## WORK ITEM
Copy out the passage on the Oro-Medonte ward boundary review word for word, from start to finish.

## TEXT SEGMENT
The Municipality has
retained Watson and Associates Economists Ltd. and Dr. Robert Williams to conduct a comprehensive and independent WBR through a process established by Council. Together the consultant team has conducted close to thirty ward boundary reviews in Ontario. They will use their experience to assess the present electoral arrangements in Oro-Medonte and provide recommendations and design alternatives consistent with the guiding principles.
How and When Will the Ward Boundary Review be Conducted?
Discovery - February-March 2021
First, the consultants will gather information on the present ward system from interviews with Town staff and elected officials, and compile data on the present and projected population.
Development - March-April 2021
The consultants will assess council composition and the present ward boundaries and develop alternative designs.
Engagement - 1st Round April 2021/2nd Round TBD
Public consultation is essential for the review process to be legitimate and effective, by allowing the community to provide input on the current and proposed ward boundary structures. The first phase of public consultation will focus on the evaluation of both the existing council and wards and gathering information on which of the guiding principles should be prioritized. The second phase of public consultation will focus primarily on council composition recommendations and ward boundary reconfiguration options.

## INPUT DATA
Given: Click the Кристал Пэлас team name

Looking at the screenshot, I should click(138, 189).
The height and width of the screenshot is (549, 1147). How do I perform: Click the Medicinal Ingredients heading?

## RESULT OF THE EXERCISE
The Municipality has
retained Watson and Associates Economists Ltd. and Dr. Robert Williams to conduct a comprehensive and independent WBR through a process established by Council. Together the consultant team has conducted close to thirty ward boundary reviews in Ontario. They will use their experience to assess the present electoral arrangements in Oro-Medonte and provide recommendations and design alternatives consistent with the guiding principles.
How and When Will the Ward Boundary Review be Conducted?
Discovery - February-March 2021
First, the consultants will gather information on the present ward system from interviews with Town staff and elected officials, and compile data on the present and projected population.
Development - March-April 2021
The consultants will assess council composition and the present ward boundaries and develop alternative designs.
Engagement - 1st Round April 2021/2nd Round TBD
Public consultation is essential for the review process to be legitimate and effective, by allowing the community to provide input on the current and proposed ward boundary structures. The first phase of public consultation will focus on the evaluation of both the existing council and wards and gathering information on which of the guiding principles should be prioritized. The second phase of public consultation will focus primarily on council composition recommendations and ward boundary reconfiguration options.